◆ Exercise prompt ◆
Exact transcription of the records is required.

◆ Extracted data entries ◆
####################

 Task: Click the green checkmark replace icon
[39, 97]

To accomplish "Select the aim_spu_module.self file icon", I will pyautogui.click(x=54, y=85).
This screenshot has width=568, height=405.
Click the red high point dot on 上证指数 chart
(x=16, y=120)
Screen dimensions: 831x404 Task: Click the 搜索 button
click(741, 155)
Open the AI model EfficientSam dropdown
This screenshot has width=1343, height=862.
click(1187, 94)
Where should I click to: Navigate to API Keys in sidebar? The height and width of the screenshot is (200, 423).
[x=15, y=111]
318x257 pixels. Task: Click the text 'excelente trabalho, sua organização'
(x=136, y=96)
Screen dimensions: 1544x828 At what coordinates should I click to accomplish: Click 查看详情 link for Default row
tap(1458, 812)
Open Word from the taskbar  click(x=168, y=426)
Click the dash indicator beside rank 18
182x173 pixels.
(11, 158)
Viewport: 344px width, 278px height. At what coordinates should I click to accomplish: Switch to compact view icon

####################

◆ Result below ◆
 Task: Click the green checkmark replace icon
[39, 97]

To accomplish "Select the aim_spu_module.self file icon", I will pyautogui.click(x=54, y=85).
This screenshot has width=568, height=405.
Click the red high point dot on 上证指数 chart
(x=16, y=120)
Screen dimensions: 831x404 Task: Click the 搜索 button
click(741, 155)
Open the AI model EfficientSam dropdown
This screenshot has width=1343, height=862.
click(1187, 94)
Where should I click to: Navigate to API Keys in sidebar? The height and width of the screenshot is (200, 423).
[x=15, y=111]
318x257 pixels. Task: Click the text 'excelente trabalho, sua organização'
(x=136, y=96)
Screen dimensions: 1544x828 At what coordinates should I click to accomplish: Click 查看详情 link for Default row
tap(1458, 812)
Open Word from the taskbar  click(x=168, y=426)
Click the dash indicator beside rank 18
182x173 pixels.
(11, 158)
Viewport: 344px width, 278px height. At what coordinates should I click to accomplish: Switch to compact view icon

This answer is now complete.